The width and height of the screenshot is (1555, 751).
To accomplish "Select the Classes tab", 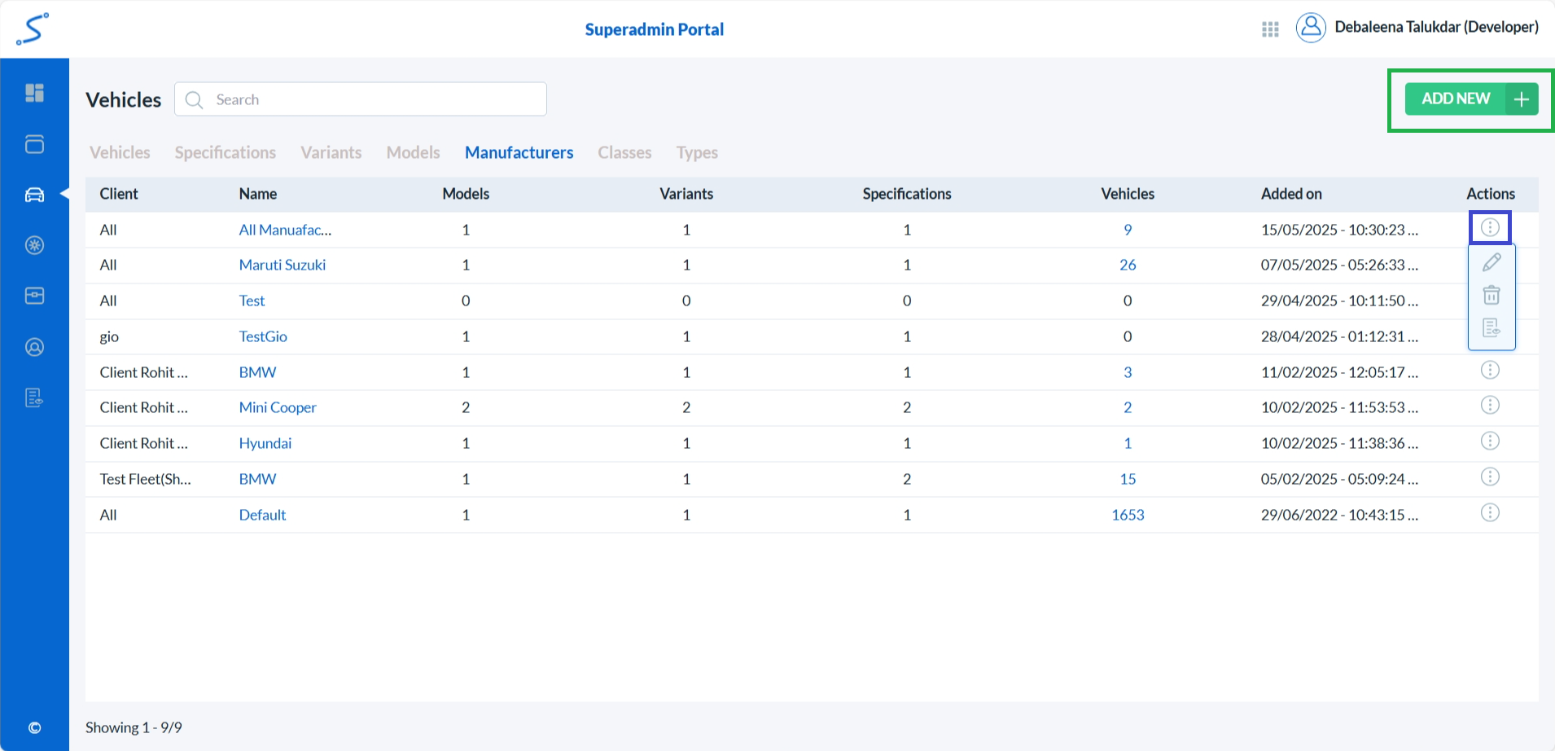I will [624, 152].
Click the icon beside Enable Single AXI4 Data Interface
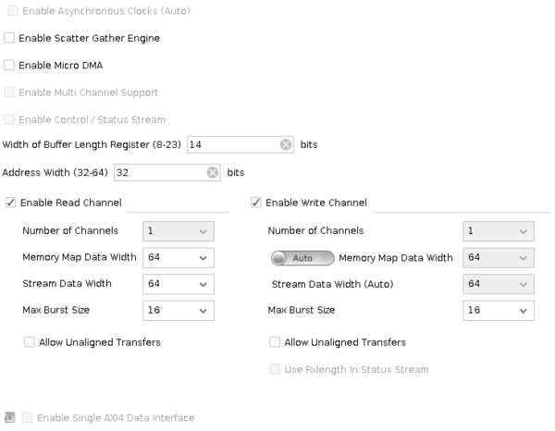This screenshot has height=431, width=555. 9,418
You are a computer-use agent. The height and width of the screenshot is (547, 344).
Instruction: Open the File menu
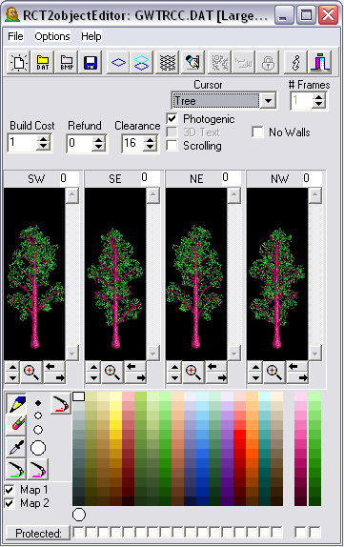(x=15, y=36)
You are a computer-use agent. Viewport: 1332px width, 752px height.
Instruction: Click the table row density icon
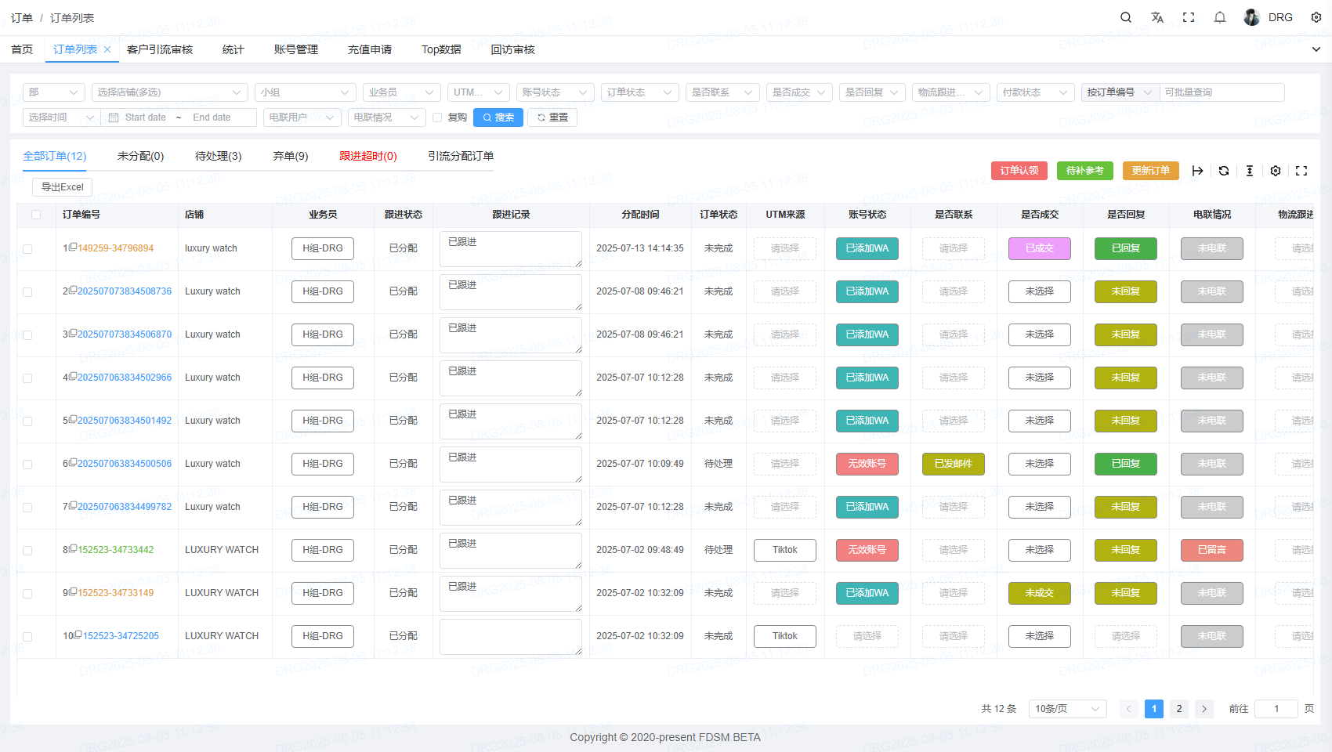[x=1250, y=171]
------------------------------
* [Set problem]:
Repeat the material verbatim, starting at the line containing "Click the icon" and continuing through the end of the material. Omit the pictures.

* [Answer to this exercise]:
Click the icon beside Enable Single AXI4 Data Interface
This screenshot has height=431, width=555. 9,418
You are a computer-use agent. The height and width of the screenshot is (547, 344).
Instruction: Open the File menu
(x=15, y=36)
You are a computer-use agent. Viewport: 1332px width, 752px height.
Instruction: Click the table row density icon
[x=1250, y=171]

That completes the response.